# Fogging on (Expired?) Paper



## snark (Jun 17, 2013)

I recently acquired a sizeable amount of B&W papers, mostly VC FB, matte, semi-matte, pearl - nice stuff.  It's from several different manufacturers, Luminos, Oriental, Kodak, Ilford.   No clue how it was stored or how old it is.  A lot of it is unopened, so I know it's not light-fogged.

I used some of the Luminos VC pearl yesterday.  With Arista liquid developer I got a light grey fog over the entire sheet (borders included).  Not real dark, actually a pleasant effect for certain prints.  With the Arista warmtone developer it took twice as long as I expected, about four minutes, to completely develop the image, and they looked flat and muddy.  

Because I've experienced different results with these two developers, I'm wondering whether the fog is entirely the presumably expired paper, or perhaps partly compatibility with the developer.  Might I be able to reduce the fog by using a different developer?


----------



## webestang64 (Jun 17, 2013)

"fog is entirely the presumably expired paper"...,,,,,I have gotten different "fog" effects or "flat" contrast from exspired paper with different developers as well. You can keep trying different developers but you may never get rid of the fog/flatness, the older the paper gets the more flat and fogged (base fog) it will become. 
Just like film.....the older it gets the more the base fog becomes darker.


----------



## timor (Jun 18, 2013)

Hi. Get some potassium bromide to add to your try developer. If fogging is not to mighty it will help with FB papers.
Warmtone developers are slower in action as they are less concentrated for exactly it's warmtone action, but they contain also much higher quantities of sodium carbonate for its warmtone purposes. Unfortunately sodium carbonate accelerates fogging, what with out of date papers may have muddy effect.


----------



## snark (Jun 18, 2013)

Thank you, Timor.  Sounds like good advice.  I will stop using the warmtone developer with affected paper, and will buy the potassium bromide.  It might say on the container, but as long as we are on the subject how much would I add to a liter of developer?


----------



## vintagesnaps (Jun 18, 2013)

I use vintage/expired papers for lumen prints but haven't tried them for traditional darkroom prints. From what I understand the older the paper the more fogged it would be likely to be, and of course how it was stored could affect it.

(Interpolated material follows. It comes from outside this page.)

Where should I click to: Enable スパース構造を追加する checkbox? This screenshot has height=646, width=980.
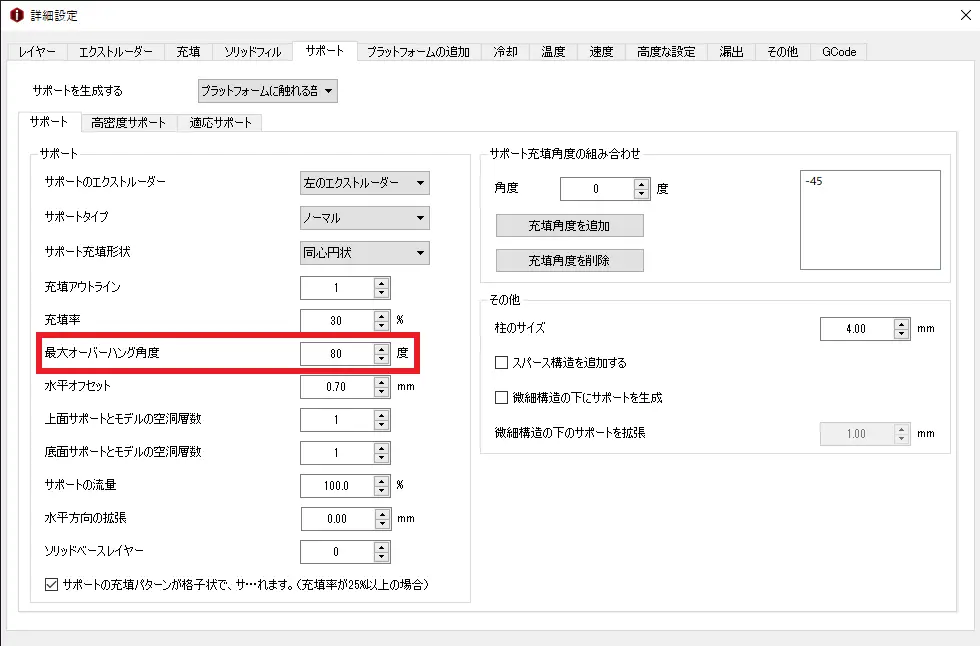pyautogui.click(x=502, y=362)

Have you tried looking at APUG? or maybe  AlternativePhotography.com .


----------



## timor (Jun 18, 2013)

snark said:


> Thank you, Timor.  Sounds like good advice.  I will stop using the warmtone developer with affected paper, and will buy the potassium bromide.  It might say on the container, but as long as we are on the subject how much would I add to a liter of developer?


 Start with 1 gram of KBr per 1 liter of ready to use developer and add more if needed. You may do that in two ways; or dissolve 10 g of KBr in 100 ml of water and later add it to working developer using let say syringe, each 10ml = 1g of KBr and that will not change too much the concentration of the developer. Or you may prepare 1g portions and dissolve directly in developer (it will take 2-3 min.) in the tray. If you don't have proper scale you may go by volume, but first you will have to crush crystals of KBr into powder and go by the teaspoons. I have to check how many grams 1 teaspoon. At some point you will reach point of no fog, but watch your contrast, it will grow and maybe you gonna have to change filtration to softer contrast. More KBr also gives stronger warmtones so you still can try this warmtone paper. I am printing with Dektol with added 1g of KBr and getting pleasant warm prints on Berger paper.


----------